The Nuances of Equity and Equality
In its simplest form, equality means treating everyone the same. While this might sound like the best route to a fair society – it also means treating everyone the same irrespective of their individual circumstances, abilities, or needs. When we consider the individual differences and abilities we all have, focusing on diversity and inclusion for everyone, we can see that achieving true inclusivity might be a little more complicated.
Equity, on the other hand, takes into account the unique circumstances, disadvantages, and challenges faced by individuals or communities. It recognises the diversity of communities, that people have different starting points and may require different resources or opportunities to achieve the same outcome as others. It means actively addressing the barriers that some individuals face due to their socioeconomic status, disability, or other factors that affect their ability to succeed and stand in the way of community inclusion.
Equity goes beyond the passive notion of levelling the playing field; it involves actively removing obstacles and providing tailored support to individuals and groups facing disadvantage. In this way, equity strives to ensure that everyone has an equitable chance to succeed, regardless of their starting point or circumstances. Sounds much better, right? It might help to think of this graphic from the Robert Wood Johnson Foundation to understand the difference between equity and equality:
This image demonstrates how giving everyone exactly the same resource – or enacting an action of equality – may give everyone a bike, but it doesn’t mean everyone can ride that bike with the same ability, comfort, or confidence. Instead, enacting an equitable action – giving everyone a bike that meets their needs – enables everyone to cycle with ease.
Why Does Equity Matter?
So, it makes sense – but why does equity matter? In recognising the nuanced diversity of our communities, implementing equity allows us to create workplaces of true inclusion by dismantling systems that perpetuate disadvantage. Equity seeks to close the gap between the most and least privileged by intentionally reallocating resources and opportunities to support inclusion and respect diversity.
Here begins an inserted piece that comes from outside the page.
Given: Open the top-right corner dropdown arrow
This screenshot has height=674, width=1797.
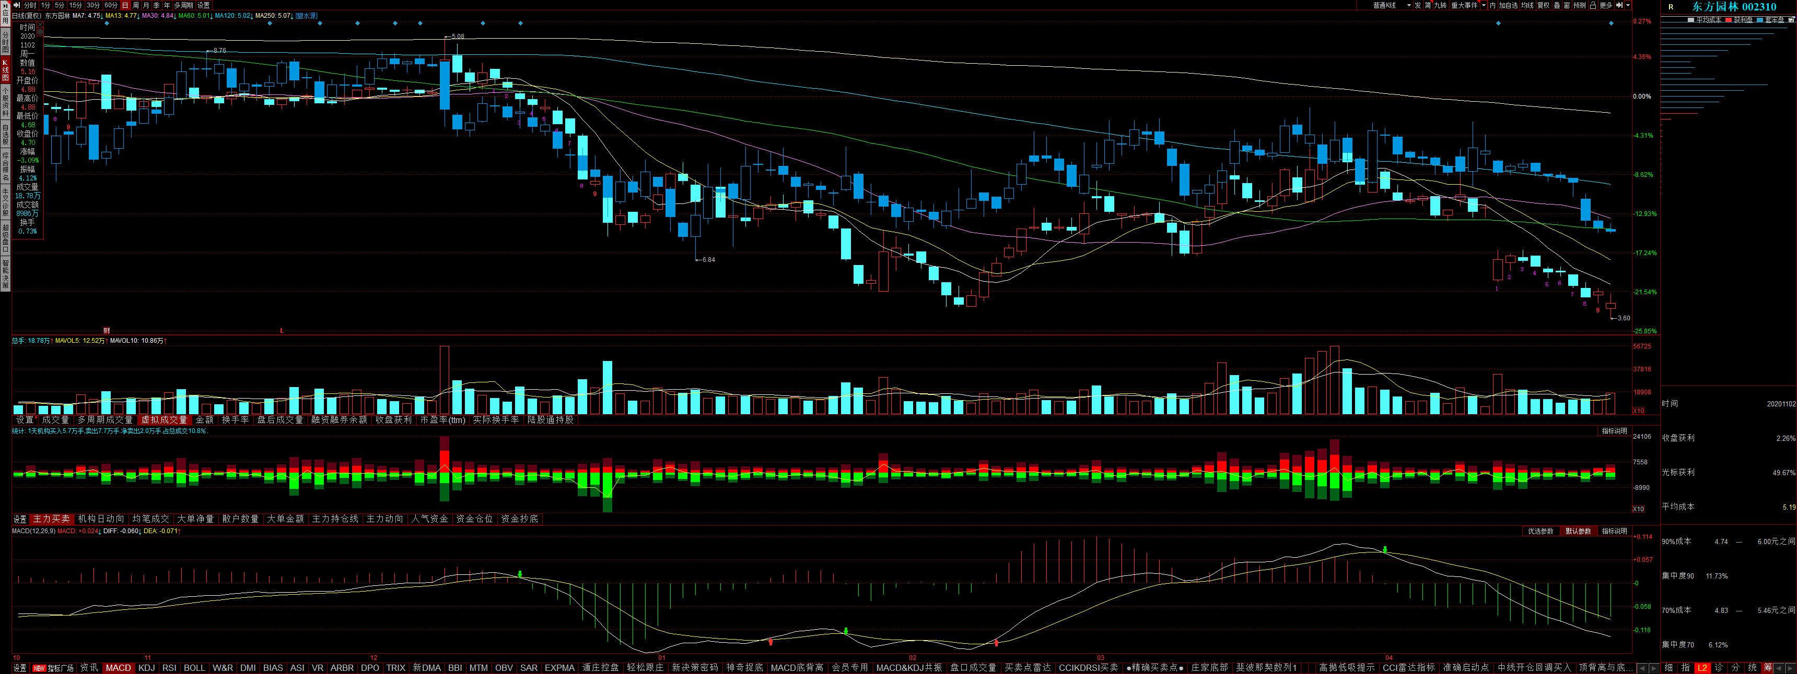Looking at the screenshot, I should tap(1628, 5).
Equity recognises that simply treating everyone the same does not rectify deeply ingrained disparities and helps us create healthier workplaces and happier communities.
Seeking expert consultancy advice and diversity training can be a great first step towards a more equitable workplace. Reviewing workplace policies through a lens of DE&I, and exploring possibilities to offer mentorship opportunities to those underrepresented in your industry can help develop further progression. To create healthier workplaces and a more just and inclusive society overall, we have to make concerted efforts to actively address systemic inequalities and provide the necessary resources and opportunities for everyone to thrive.